I drop to my knees and dig through it until I find the black leather clutch I carried that night. I hold my breath as I open it, and the first thing I see is a long, thin jewelry box.
I’m an idiot.
I should’ve known he’d end up buying The Orchid for me, should’ve seen it coming a mile away. The first thing he did after not seeing me for more than a decade was try to buy me everything I could possibly want and more. It was as if somewhere in his mind he still had to prove to himself he wasn’t the poor kid. The orphan. The help. He had to prove to himself he could give me all the things my parents had made him believe I needed.
He’s been so focused on giving to me that I don’t think it ever occurred to him I might not want it. And it never occurred to me just how much he needed me to accept his gifts.
My hands shake as I set the jewelry box to the side then dump the purse onto the cold concrete floor.
Lipstick, loose change, and a few bills fall along with a blue ticket the size of a playing card.
“There it is,” Savvy says.
I lift the card that came from a fortune-teller machine, the machine I no doubt used thinking of my dead sister. And when I read it, I know exactly why I married Marston that night.
“Does that smile on your face mean you’re going to run and beg for his forgiveness now?” she asks.
I shake my head. “There’s something else I have to do first.”
Chapter Thirty-Three
Brinley
Only after I left a message at their hotel claiming I had an “urgent matter to discuss” did my parents finally agree to meet me. They chose breakfast, at the country club, of course—their turf—and I came here right after dropping Cami at school.
“What was so urgent?” Mom asks after we’re all settled in a private dining room.
“Do you remember when I went out to Vegas for my twenty-seventh birthday?” I don’t wait for an answer before barreling forward. “I spent that night with Marston Rowe.”
My father grunts. “Never expected that kid to make a damn thing of himself.”
I straighten. “Well, he did, and I always knew he would. But that’s not what I need to tell you. That night, we got married.”
“What?” Mom squeaks, and Dad stays silent, nostrils flaring, his face going red.
“And since I’d taken my anxiety meds and had a couple of drinks, I didn’t remember it the next day.”
“How long have you known?” Mom asks.
I lift my chin. “Marston found out about my engagement to Julian and came to town to stop the wedding. That’s when I found out.”
Dad glares at me, anger and disgust in his blue eyes, but it doesn’t cow me like it used to.
I’ve spent so much of my life wanting those eyes to see me. To accept me and be proud of me. I never realized how freeing it would be to let go of that dream. “You married that punk at some walk-in chapel like a piece of low-class trash?”
There are so many words in that question that I take issue with, but I don’t bother to argue. “I did.” I swallow. “Because somehow, for that one night, I found the courage to give myself what I wanted without worrying about the consequences.”
“That’s right. You didn’t think about the consequences,” Dad growls. “Only yourself. Only ever yourself.”
“And he didn’t tell you?” Mom asks in a whisper. “He never thought to mention it until you were lined up to marry someone else?”
“He assumed I regretted it and was giving me space.”
“He was waiting to hold it over you when it served him best,” my father says, pushing out of his chair. “And now he can use it to embarrass this entire family—my surviving daughter, a teen mom and soon-to-be divorcee. No wonder Julian walked away from you.”
I don’t even flinch. His angry words are sleet against the walls I’ve put up around my heart—walls I’ve put between me and my parents in order to protect myself. I should’ve done it years ago.

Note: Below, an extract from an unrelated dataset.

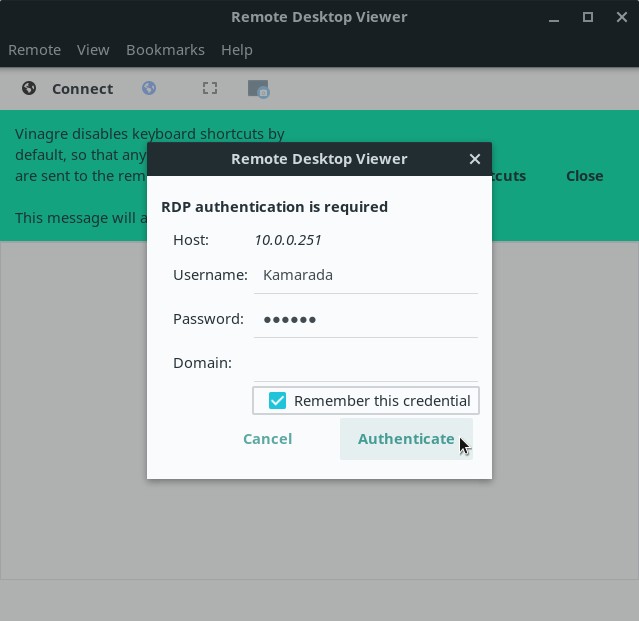Open the Remote menu

coord(34,49)
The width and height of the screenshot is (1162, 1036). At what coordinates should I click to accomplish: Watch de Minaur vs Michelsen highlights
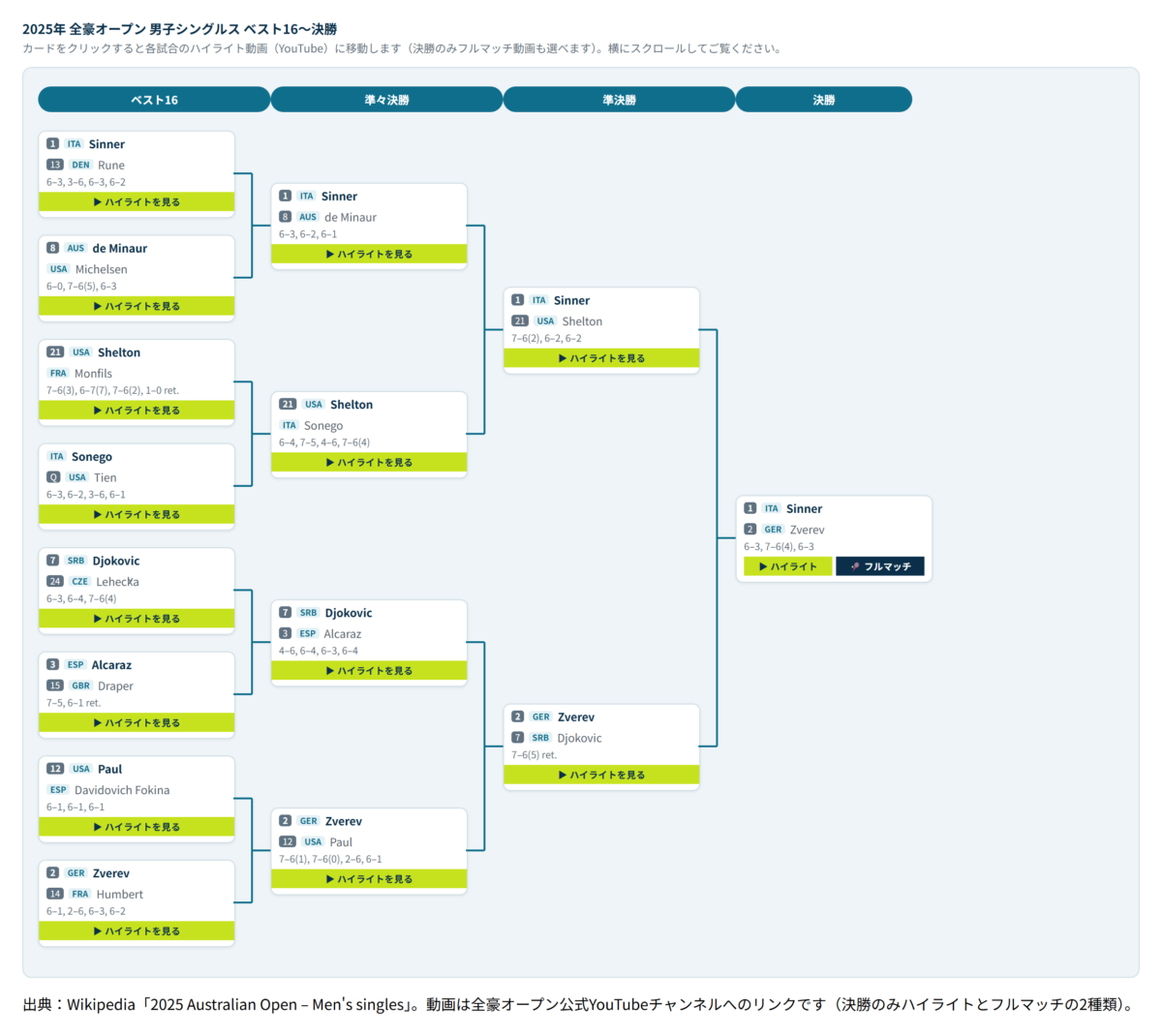(137, 306)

“Everyone calm down,” Mom says. “Abraham, no one needs to know. This doesn’t have to mean anything. We’ll get our lawyers on it right away. They can see about expediting an annulment.”

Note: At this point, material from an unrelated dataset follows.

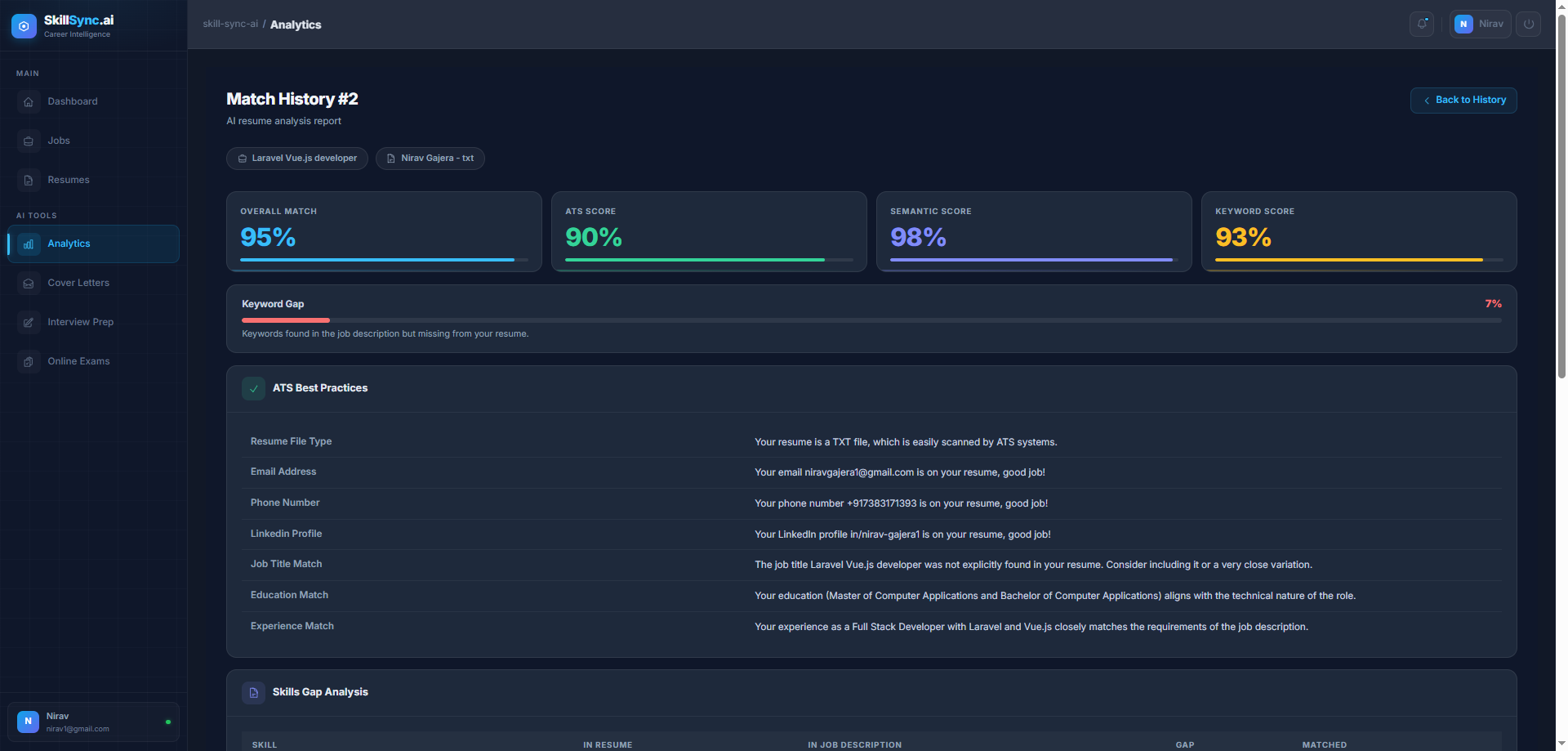
Task: Click the SkillSync.ai logo icon
Action: point(24,26)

“No,” I say, and now it’s my turn to stand. “I love Marston. I’ve loved him since I was sixteen, and I pushed him away because I thought loving him was hurting you.” I turn to my dad. This isn’t the man who scooped me into his arms the first time I fell off my bike or the one who stroked my hair when I couldn’t sleep. That man left us the first time Brittany’s cancer recurred, and if he hasn’t come back by now, he never will. Tears well in my eyes. “I cut Marston out of my life and told him not to come back because I was grieving and hurting, and I needed my dad.”